Cameron, a 1980s Treasury official who has studied SOEs in depth, suggests ministers should appoint only board chairs, who would appoint the other directors and set their tenures.
Cameron proposes “an advisory capability” to help ministers assess boards’ performance, which he says should be ministers’ core job. Boards should issue similar financial and operating information to that required of publicly listed companies and (as some SOEs have done) “engage experienced and qualified private-sector analysts” to monitor the performance of their SOEs.
None of that is inconsistent with National’s approach. It skirts privatisation, the P-word from which National fled in fear in the 2005 and 2008 elections.

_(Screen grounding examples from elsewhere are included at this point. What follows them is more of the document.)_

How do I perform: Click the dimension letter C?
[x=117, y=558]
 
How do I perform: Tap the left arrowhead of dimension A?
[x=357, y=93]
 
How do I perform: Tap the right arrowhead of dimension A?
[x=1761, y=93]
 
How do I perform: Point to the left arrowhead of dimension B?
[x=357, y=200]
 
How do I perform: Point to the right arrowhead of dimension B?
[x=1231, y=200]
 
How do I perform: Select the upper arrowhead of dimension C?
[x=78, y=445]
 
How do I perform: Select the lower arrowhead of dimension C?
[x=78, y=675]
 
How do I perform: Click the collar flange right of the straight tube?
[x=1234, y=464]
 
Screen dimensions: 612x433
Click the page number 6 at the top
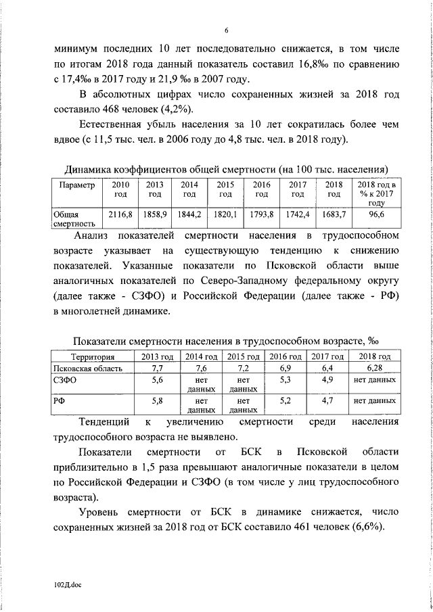tap(227, 30)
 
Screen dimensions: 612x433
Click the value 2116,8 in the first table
tap(119, 214)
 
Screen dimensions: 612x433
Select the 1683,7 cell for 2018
tap(333, 214)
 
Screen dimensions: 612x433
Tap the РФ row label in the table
tap(60, 401)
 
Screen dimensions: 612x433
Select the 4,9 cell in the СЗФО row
tap(327, 381)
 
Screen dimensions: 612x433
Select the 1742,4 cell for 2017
tap(297, 214)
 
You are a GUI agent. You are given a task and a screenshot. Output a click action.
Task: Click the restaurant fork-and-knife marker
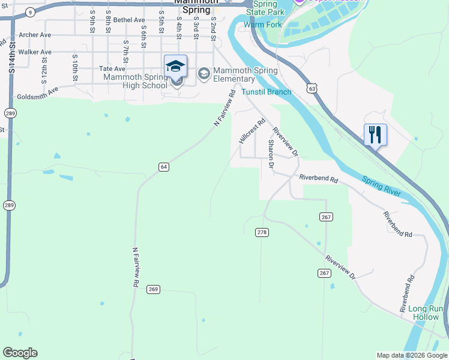375,134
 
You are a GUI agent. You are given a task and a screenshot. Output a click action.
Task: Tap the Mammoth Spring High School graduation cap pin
175,66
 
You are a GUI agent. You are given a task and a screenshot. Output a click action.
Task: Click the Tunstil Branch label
266,92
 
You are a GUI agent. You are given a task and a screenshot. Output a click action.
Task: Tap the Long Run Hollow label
426,313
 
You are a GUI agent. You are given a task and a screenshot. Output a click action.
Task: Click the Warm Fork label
263,25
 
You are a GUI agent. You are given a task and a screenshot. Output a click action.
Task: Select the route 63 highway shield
310,88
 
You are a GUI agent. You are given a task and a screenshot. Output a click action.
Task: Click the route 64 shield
163,167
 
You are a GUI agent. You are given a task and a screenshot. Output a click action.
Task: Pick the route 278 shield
262,232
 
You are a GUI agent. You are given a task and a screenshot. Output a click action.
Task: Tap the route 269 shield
153,289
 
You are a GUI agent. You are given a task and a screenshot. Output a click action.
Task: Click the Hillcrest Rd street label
252,131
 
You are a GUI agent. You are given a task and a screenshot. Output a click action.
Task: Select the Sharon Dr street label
271,154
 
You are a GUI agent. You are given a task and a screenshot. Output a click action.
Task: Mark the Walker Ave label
35,52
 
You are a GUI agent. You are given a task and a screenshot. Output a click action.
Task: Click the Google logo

But Cameron also says: inject outside equity into SOEs and thereby subject them to sharemarket scrutiny; do that by issuing non-voting shares, which would leave the government in full control; let the Superannuation Fund buy some voting shares and appoint some directors. Still no P-word — not really.
Why outside equity? If SOEs are to grow revenue, fatten dividends to taxpayers and boost economic growth, some will need more capital.

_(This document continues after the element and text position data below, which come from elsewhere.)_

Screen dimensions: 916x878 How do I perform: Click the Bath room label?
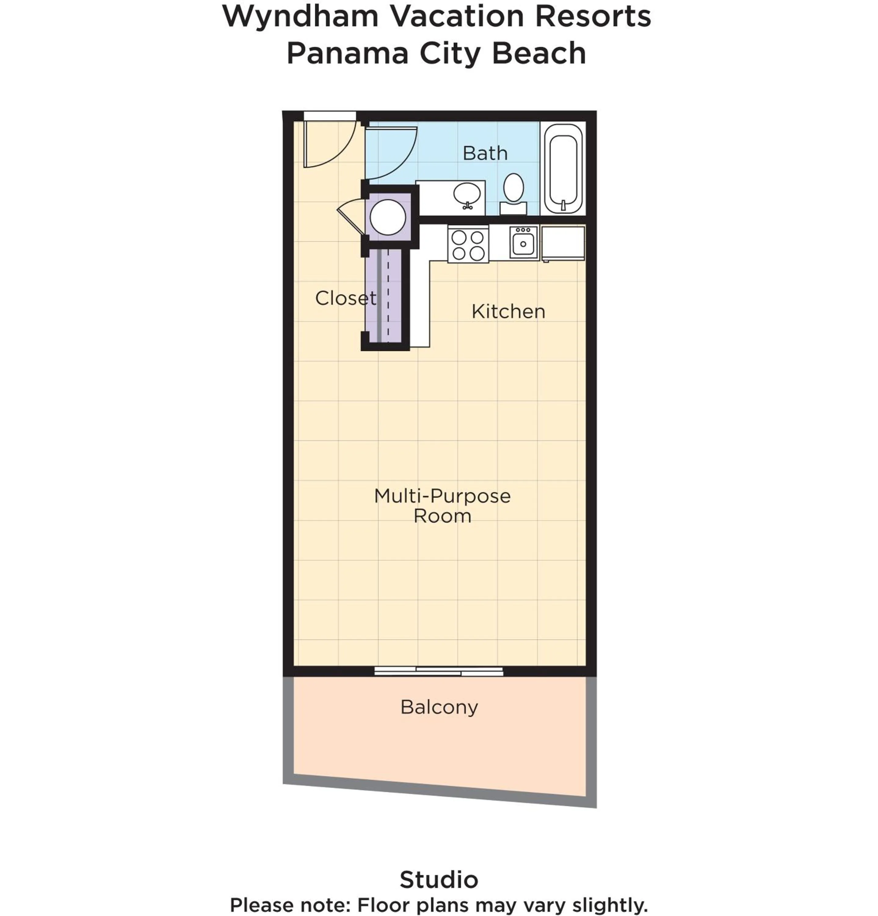pyautogui.click(x=484, y=153)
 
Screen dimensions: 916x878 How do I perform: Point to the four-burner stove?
pyautogui.click(x=468, y=245)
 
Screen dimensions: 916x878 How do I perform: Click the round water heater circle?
pyautogui.click(x=387, y=217)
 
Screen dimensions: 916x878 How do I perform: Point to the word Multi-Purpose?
pyautogui.click(x=442, y=496)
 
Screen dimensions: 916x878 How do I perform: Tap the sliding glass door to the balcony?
pyautogui.click(x=438, y=671)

Under present rules an SOE has to hoard capital from profits (after paying a dividend under a set formula), cajole capital out of ministers or raise debt. There is a limit to what can be done through non-core subsidiaries.
New Zealand Post is raising up to $200 million in notes (debt) right now, in part to expand its fast-growing core subsidiary Kiwibank’s capital, needed to comply with Reserve Bank rules.
If the government wanted to use Kiwibank to channel government-backed funding to small-medium enterprises (if, say, the economy turns much worse than Key’s soothing assurances and/or if the Australian banks clamp down), it would need to boost Kiwibank’s capital.
Key won’t take the Cameron route because he says he has a P-word “contract” with voters and he fears even non-voting shares in even the popular Kiwibank could be branded as privatisation.
Actually, Key has two levels of contract. One is his specific pledges. Another is to deliver good government, in response to economic and other conditions as they change — and they have changed.
Moreover, Key has huge political capital, enough to afford a P-risk if in time it delivered on his good government contract. As all capitalists know, sometimes a small risk can pay a big dividend.
But Key has another basis for reticence. Ministers think fixing SOEs will take several years: the right chairs and boards have to be installed and electricity regulation rejigged, for example. And ministers think the government’s low debt gives them the fiscal leeway to take time.
That fiscal leeway is at the heart of the debate over core public sector spending. There is a “quick and dirty” job in this year’s Budget, to hold the line. But there is harder work to do if the now big annual deficit is not to turn structural: identify and rank departments’ functions, drop the least productive, get efficiencies, reduce overall costs — and find CEOs who can and want to do all that. This is a three-to-five-year programme.
The state is big in our economy. If ministers manage it better, that will deliver on the good government contract. Which, ultimately, is the only contract that wins multiple terms in office.